Ровно, гладко… Нету Вани Щеголька.
Кончено.
«…Знаешь ты, как лебеди пьют? Дикие лебеди? Воду нетронутую, невиданную, незнанную?..»
Знаю.
Лодка
«…Иисус стоял на берегу; но ученики не узнали, что это Иисус».
Она так и смогла уснуть. Она — сестра Веретьева.
Руки болели, ноги, спина; в ушах звенело, и все будто стонал тот раненый.
Встала, посмотрела — ничего нет. Просто тулуп свернутый.
Но больше не легла, а тихонько вышла.
На дворе было уже светло. У соседней избы, где помещались операционная и часть лазарета, суетились солдаты — наливали воду в чаны.
Веретьева прошла на полянку к реке.
Здесь был какой-то свой праздник. Молоденькое солнце брызгало на реку быстрые искры. Река, еще вся холодная и тугая, не размявшаяся от только что сошедшего льда, притворялась суровой и задумчивой, не принимала голубого неба и быстрых искр, оставалась серой, мутной и только чуть-чуть ответно булькала у самого берега.

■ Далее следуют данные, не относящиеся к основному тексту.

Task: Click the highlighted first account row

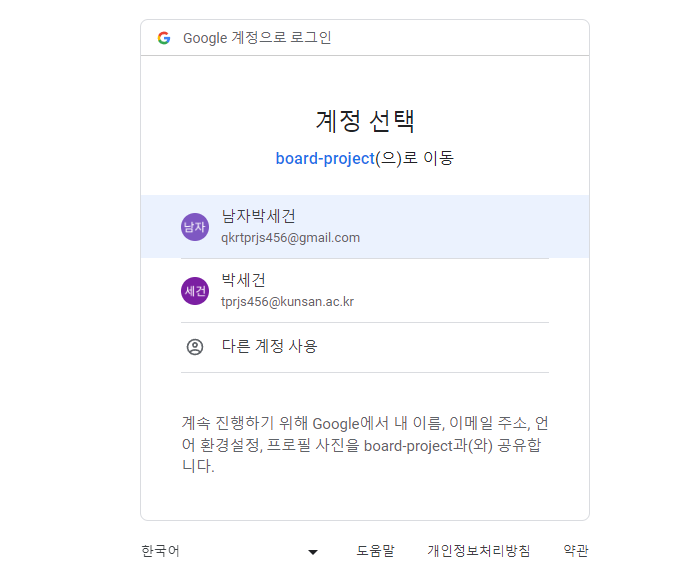Action: (365, 227)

Махались над водой черными тряпками вороны, опускались на землю, прыгали боком, выводя на талом хрупком снегу замысловатый, словно крестиками вышитый узор.
Далеко направо виднелись кротовые бугры — наши окопы. А по той стороне реки чуть-чуть будто вспахано да не взборонено — немцы.
Веретьева остановилась и смотрела на воду, на солнце, на окопы. Она здесь уже бывала. Их сюда водили, показывали. Но дальше, к самому откосу, идти не велели — там легко могут заметить в бинокль и пристрелить.
Стояла и смотрела.
Какие-то мальчишки-солдатенки и двое деревенских пролезли поближе, спрятались за кустами и, вытянув шею, глядели.
— Что там?
Будто бревно черное плывет по реке от нашего берега.
— Что там?
— Лодка.
— Трое сидят?
— Четверо.
— Женщина с мужчиной и маленькие. — Пригляделась. Да. Женщина в белом платке, отличить можно.
— Чего же это они, сумасшедшие, что ли?
— Колонисты. Тут подальше на нашем берегу — немцы-колонисты.
— До своих утекает, — сказал один из парней. — До немцув.
— До своих, пся крев! — прибавил другой и вдруг рассмеялся. — Ага-а!..
Вдали с берега над кротовыми кучками вздулся дымок. Щелкнуло, брызнула вода около лодки. И сразу — еще дымок. И вдруг лодка изменила свои очертания. Ниже стала. Это сидевший на веслах мужчина нагнулся.
— Чего же он?
Видно, как суетятся в лодке, и вдруг остановилась лодка, закачалась, закружилась. Но потом снова наладилось.
— Женщина весла взяла.
Да, да. Можно разглядеть: женщина гребет. И все туда, на ту сторону.
— Неужели и ее пристрелят?
— А и очень просто, — заметил солдатенок. — Наверное, что они какие-нибудь планты везут!
Но над кротовыми кучками тихо было. И лодка подплывала к тому берегу.
— Глянь! Глянь!
И вот над немцами с шершавой паханой полоски вздулся дымок.
— Это чего же?
Лодка точно пустая. Только две маленькие фигурки сидят тихо рядом.
— Чего же они палили-то?
— А шут их знает. Может, думают, шпионы…
— Пся крев!
Лодка повернулась боком, тихо закачалась, опять повернулась и, медленно кружась, поплыла вниз по реке. А дети сидели тихо.
— Господи! Ведь утонут они!
— Може, пониже их кто переймет. Там деревни есть. Тихо сидят.
На повороте реки, где узкой полосой желтеется песчаная коса, лодка приостановилась, словно задумалась, и тихо примкнула боком к берегу.